Page extract.
/---
Specific to Bible Scholarship, I wager the two big sides are scholars who have faith (i.e., Nicene Creed) and scholars who have little. Bruce Metzger who had some faith, and Bart Ehrman who has none. RSV/ESV which says Jesus is the "Son of God" in Mark 1, and NRSVue which deletes "Son of God" from Mark 1.

It's quite a fault line.

vinceguidry|11 months ago

There are plenty of YouTube videos that go into the subject thoroughly. I couldn't find the one I watched recently stating the notion that the gospels ever could have been totally anonymous is absurd. Nobody would take you seriously, reputation was everything in the ancient world. The people of the time knew exactly who wrote what, even if there weren't any direct titles on the actual manuscripts.

goatlover|11 months ago

So then who wrote Hebrews? It wasn't Paul's writing style, and it doesn't name it's author. Matthew and Luke don't name the Q source material they have in common. Let's take gMark, someone composes it around 70AD somewhere. It gets copied and sent to other communities elsewhere. Decades later it's attributed to Mark.

judahmeek|11 months ago

Reputation has never been everything & as crazy conspiracy theories like Qanon & antivax prove, some sizable fraction of the population will find a way to believe whatever they want to.
\---
Data shown.
/---
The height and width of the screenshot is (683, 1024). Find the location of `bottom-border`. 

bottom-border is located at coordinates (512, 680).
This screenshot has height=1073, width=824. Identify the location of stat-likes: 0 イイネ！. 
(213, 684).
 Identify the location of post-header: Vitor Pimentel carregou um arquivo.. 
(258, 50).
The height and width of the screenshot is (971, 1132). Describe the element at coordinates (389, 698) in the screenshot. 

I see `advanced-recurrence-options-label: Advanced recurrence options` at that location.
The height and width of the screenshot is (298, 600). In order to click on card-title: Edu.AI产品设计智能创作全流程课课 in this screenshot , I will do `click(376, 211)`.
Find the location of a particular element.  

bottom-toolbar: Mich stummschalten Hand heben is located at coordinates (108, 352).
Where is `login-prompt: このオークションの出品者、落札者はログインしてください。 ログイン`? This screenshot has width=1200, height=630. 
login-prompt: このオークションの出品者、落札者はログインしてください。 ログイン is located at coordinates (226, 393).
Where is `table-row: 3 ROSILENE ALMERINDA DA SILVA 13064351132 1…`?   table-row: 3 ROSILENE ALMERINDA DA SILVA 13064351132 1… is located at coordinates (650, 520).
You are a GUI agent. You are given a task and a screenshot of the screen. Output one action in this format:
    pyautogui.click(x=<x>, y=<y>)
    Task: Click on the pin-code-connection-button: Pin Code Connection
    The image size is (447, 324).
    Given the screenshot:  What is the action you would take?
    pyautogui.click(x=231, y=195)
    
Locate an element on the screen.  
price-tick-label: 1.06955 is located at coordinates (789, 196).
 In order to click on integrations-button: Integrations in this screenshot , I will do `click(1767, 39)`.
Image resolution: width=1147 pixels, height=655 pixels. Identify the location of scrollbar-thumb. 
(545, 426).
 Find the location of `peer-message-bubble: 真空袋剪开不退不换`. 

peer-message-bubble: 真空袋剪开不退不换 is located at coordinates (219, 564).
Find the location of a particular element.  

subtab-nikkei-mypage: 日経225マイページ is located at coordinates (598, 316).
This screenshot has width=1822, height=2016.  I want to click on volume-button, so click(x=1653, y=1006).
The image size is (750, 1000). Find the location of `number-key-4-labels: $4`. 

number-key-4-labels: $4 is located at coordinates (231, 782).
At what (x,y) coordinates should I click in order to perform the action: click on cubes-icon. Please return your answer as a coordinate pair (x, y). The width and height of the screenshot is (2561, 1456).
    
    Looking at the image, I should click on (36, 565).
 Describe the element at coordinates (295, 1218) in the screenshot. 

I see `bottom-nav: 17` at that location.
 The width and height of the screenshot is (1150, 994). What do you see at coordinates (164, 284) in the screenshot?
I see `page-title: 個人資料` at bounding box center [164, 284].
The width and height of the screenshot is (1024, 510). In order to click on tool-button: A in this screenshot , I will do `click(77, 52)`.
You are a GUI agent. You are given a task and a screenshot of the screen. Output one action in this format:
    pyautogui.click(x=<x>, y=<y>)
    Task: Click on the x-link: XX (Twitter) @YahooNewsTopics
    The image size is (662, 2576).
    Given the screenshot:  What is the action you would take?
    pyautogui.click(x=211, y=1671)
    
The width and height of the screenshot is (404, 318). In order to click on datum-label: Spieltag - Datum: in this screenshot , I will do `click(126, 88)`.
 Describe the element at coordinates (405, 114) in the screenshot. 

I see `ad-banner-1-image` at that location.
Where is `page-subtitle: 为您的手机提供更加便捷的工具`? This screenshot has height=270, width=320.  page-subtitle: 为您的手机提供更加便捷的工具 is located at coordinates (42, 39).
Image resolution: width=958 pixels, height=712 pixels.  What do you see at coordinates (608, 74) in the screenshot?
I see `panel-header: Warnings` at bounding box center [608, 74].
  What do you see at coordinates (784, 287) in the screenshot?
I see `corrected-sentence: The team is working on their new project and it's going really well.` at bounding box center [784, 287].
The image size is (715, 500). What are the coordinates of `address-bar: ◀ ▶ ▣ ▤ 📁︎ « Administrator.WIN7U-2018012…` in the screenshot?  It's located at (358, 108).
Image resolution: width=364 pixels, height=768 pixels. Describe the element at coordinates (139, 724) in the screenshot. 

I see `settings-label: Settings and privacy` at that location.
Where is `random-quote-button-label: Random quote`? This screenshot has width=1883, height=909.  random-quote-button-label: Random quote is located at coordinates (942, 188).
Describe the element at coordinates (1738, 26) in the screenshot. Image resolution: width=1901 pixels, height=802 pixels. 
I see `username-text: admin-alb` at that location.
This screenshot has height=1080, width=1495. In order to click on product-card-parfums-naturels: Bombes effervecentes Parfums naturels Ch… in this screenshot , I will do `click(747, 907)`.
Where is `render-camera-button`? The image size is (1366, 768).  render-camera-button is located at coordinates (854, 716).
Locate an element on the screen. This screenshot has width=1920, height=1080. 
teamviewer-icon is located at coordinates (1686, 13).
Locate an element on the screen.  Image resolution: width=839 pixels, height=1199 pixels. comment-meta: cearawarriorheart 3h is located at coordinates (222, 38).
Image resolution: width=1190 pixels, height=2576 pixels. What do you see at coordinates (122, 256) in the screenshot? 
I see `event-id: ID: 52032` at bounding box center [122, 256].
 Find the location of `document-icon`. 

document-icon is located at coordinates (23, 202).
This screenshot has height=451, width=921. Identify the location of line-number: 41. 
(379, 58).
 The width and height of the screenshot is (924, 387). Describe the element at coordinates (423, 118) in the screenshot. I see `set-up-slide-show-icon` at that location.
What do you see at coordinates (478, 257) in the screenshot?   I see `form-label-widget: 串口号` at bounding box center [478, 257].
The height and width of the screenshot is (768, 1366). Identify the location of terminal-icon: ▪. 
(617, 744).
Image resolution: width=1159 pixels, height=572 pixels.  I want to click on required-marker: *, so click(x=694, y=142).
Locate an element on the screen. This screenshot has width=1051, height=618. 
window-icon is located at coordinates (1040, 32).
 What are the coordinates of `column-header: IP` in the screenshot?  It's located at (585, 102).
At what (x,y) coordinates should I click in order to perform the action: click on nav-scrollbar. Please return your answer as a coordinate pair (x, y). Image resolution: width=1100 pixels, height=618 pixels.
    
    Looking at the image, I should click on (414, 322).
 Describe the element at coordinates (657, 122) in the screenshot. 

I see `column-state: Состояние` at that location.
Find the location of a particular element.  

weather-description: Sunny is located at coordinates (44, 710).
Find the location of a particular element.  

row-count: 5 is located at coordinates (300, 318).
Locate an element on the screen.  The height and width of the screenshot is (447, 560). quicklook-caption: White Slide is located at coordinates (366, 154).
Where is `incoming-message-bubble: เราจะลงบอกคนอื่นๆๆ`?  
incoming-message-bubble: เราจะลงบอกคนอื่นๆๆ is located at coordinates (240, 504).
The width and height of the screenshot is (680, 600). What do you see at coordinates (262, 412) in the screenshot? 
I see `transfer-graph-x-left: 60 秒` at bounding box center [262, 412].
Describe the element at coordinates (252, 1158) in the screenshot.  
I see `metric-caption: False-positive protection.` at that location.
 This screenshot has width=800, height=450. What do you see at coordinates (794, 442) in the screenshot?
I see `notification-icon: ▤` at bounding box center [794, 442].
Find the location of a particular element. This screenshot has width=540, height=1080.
\---
Problem to solve.
Copy out the full discussion on Bible scholarship and gospel authorship from the top of the page, word for word, with nothing changed.

Solution.
Specific to Bible Scholarship, I wager the two big sides are scholars who have faith (i.e., Nicene Creed) and scholars who have little. Bruce Metzger who had some faith, and Bart Ehrman who has none. RSV/ESV which says Jesus is the "Son of God" in Mark 1, and NRSVue which deletes "Son of God" from Mark 1.

It's quite a fault line.

vinceguidry|11 months ago

There are plenty of YouTube videos that go into the subject thoroughly. I couldn't find the one I watched recently stating the notion that the gospels ever could have been totally anonymous is absurd. Nobody would take you seriously, reputation was everything in the ancient world. The people of the time knew exactly who wrote what, even if there weren't any direct titles on the actual manuscripts.

goatlover|11 months ago

So then who wrote Hebrews? It wasn't Paul's writing style, and it doesn't name it's author. Matthew and Luke don't name the Q source material they have in common. Let's take gMark, someone composes it around 70AD somewhere. It gets copied and sent to other communities elsewhere. Decades later it's attributed to Mark.

judahmeek|11 months ago

Reputation has never been everything & as crazy conspiracy theories like Qanon & antivax prove, some sizable fraction of the population will find a way to believe whatever they want to.